Ikhwan al-Shafa merumuskan penciptaan fisik musik dengan landasan matematika, karena menurut mereka matematika adalah jalan pertama menuju kebijaksanaan Ilahi. Tuhan telah menciptakan dunia dalam harmoni dengan proporsi tertinggi yang menggambarkan hubungan spesifik antara dunia dan angka. Itu artinya secara definitif, musik menyuguhkan kebenaran, kebijaksanaan dan rahasia Ilahi. Dengan demikian, musik dapat meningkatkan keinginan untuk naik menuju surga.
Mulyadhi Kartanegara berpendapat bahwa musik bagi Ikhwan al-Shafa adalah barang curian dari surga. Kita dapat mencicipi sedikit cita rasa surga melalui musik. Perasaan bahagia didapat ketika seseorang mendengarkan musik. Namun kebahagiaan itu jelas bukan kebahagiaan fisik melainkan kebahagiaan batin dan ruhani. Lewat musik kita dapat mencicipi kebahagiaan surgawi. Hanya saja musik yang ada di bumi sekarang ini bukanlah musik falaki yang ada di surga. Musik yang kita miliki saat ini adalah tiruan dari musik falaki yang lebih halus dan lebih ruhaniyah.

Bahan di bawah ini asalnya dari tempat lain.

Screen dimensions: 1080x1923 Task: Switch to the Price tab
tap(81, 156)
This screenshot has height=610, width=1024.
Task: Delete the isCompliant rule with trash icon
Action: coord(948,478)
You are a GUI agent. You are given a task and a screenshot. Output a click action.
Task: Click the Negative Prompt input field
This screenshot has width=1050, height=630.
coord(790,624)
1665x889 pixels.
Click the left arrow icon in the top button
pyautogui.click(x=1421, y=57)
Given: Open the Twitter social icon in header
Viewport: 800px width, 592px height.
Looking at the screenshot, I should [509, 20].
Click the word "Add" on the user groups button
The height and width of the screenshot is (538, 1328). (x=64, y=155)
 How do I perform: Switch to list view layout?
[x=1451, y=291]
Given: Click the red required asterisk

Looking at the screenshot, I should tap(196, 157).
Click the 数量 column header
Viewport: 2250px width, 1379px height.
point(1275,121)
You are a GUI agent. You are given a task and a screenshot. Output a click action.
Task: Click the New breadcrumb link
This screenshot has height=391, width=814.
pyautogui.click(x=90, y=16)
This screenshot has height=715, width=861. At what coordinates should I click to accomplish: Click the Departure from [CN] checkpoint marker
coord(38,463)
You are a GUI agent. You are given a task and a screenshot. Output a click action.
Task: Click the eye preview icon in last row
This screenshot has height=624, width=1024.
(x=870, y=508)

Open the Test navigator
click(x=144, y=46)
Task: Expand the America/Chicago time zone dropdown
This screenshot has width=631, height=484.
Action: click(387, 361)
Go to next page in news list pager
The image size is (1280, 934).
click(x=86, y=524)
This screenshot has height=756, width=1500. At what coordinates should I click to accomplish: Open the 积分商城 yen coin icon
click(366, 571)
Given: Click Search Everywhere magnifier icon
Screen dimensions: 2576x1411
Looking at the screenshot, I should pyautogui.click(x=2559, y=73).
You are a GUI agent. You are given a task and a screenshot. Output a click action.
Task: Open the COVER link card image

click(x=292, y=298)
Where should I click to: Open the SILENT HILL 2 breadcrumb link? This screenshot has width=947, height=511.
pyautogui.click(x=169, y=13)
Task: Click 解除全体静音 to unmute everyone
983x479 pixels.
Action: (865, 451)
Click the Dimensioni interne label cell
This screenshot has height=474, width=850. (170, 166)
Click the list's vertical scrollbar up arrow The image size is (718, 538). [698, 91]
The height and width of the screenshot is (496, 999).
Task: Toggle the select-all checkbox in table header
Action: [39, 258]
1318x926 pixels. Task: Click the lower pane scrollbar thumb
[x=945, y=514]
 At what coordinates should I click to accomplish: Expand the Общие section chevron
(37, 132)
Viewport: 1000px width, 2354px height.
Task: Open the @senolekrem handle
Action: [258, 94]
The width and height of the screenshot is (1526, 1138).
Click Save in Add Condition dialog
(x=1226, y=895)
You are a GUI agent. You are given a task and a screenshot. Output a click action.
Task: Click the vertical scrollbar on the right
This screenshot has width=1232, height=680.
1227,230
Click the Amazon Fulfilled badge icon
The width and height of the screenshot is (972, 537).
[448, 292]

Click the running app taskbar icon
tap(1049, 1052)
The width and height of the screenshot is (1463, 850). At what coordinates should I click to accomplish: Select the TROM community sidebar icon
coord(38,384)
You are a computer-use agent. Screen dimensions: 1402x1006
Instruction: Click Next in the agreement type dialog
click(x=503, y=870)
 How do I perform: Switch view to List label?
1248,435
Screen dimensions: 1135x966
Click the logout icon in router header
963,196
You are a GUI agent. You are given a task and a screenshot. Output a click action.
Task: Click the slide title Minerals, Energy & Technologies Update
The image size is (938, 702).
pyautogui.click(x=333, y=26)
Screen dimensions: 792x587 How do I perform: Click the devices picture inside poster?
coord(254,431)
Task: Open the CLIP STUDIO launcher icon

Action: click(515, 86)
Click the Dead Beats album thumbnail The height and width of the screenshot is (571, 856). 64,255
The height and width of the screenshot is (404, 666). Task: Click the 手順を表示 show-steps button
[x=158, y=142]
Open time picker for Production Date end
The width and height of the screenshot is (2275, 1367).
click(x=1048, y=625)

Secara filosofis persepsi Ikhwan al-Shafa terhadap musik adalah sebuah evolusi ideologis yang dimulai dari korelasi musik-kosmik al-Kindi. Meski berbeda mazhab dengan al-Farabi dan Ibnu Sina yang cenderung antroposentris, Ikhwan al-Shafa tetap mempercayai bahwa musik memiliki pengaruh terhadap jiwa dan psikologi manusia. Evolusi ideologi ini pada puncaknya membawa Ikhwan al-Shafa pada kepercayaan bahwa musik adalah media tasbih yang mengantarkan manusia menuju Sang Ilahi. Dengan tujuan akhir tersebut Ikhwan al-Shafa mencoba memfilsafati musik dengan terlebih dulu mematematikakannya.